*To be done*: Copy the rows from the line containing "Viewport: 640px width, 553px" through the line containing "I will coord(82,1334).", swapping "gauge" for "dial" and keeping everything else the same.

*Records shown*:
>>>>

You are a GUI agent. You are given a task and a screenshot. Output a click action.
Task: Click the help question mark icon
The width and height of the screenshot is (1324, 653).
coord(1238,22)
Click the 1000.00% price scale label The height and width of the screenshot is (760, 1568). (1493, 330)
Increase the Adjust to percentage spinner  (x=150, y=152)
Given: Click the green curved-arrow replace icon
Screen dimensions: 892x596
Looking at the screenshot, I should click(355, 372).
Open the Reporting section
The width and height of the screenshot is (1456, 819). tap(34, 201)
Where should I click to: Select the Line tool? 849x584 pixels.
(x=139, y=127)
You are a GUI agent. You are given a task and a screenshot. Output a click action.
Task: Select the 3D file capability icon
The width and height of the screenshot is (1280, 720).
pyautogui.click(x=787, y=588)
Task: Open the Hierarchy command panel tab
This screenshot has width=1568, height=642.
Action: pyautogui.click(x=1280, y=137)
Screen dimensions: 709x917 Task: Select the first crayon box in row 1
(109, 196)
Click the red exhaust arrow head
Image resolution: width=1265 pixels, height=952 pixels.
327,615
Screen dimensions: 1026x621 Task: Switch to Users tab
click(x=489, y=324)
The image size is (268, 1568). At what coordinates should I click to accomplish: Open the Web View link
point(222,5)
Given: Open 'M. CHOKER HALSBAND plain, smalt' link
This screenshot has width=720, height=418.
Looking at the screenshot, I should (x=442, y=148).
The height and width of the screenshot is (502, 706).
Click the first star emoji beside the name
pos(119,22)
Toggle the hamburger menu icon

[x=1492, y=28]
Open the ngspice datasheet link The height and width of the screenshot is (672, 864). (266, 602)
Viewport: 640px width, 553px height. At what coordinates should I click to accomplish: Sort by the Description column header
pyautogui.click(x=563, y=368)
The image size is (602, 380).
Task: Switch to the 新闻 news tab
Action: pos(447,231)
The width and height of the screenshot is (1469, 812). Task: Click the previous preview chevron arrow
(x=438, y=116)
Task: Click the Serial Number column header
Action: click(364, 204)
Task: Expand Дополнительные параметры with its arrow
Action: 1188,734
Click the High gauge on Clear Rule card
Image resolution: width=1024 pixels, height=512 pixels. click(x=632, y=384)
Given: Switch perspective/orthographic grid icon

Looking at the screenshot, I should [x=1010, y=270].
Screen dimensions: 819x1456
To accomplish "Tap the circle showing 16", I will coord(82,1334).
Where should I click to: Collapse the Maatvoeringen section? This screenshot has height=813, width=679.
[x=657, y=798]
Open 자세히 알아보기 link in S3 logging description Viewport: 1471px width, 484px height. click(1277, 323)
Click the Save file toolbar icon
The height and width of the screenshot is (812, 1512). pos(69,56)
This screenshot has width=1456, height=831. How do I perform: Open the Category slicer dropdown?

<<<<

*Complete output*:
Viewport: 640px width, 553px height. At what coordinates should I click to accomplish: Sort by the Description column header
pyautogui.click(x=563, y=368)
The image size is (602, 380).
Task: Switch to the 新闻 news tab
Action: pos(447,231)
The width and height of the screenshot is (1469, 812). Task: Click the previous preview chevron arrow
(x=438, y=116)
Task: Click the Serial Number column header
Action: click(364, 204)
Task: Expand Дополнительные параметры with its arrow
Action: 1188,734
Click the High dial on Clear Rule card
Image resolution: width=1024 pixels, height=512 pixels. click(x=632, y=384)
Given: Switch perspective/orthographic grid icon

Looking at the screenshot, I should [x=1010, y=270].
Screen dimensions: 819x1456
To accomplish "Tap the circle showing 16", I will coord(82,1334).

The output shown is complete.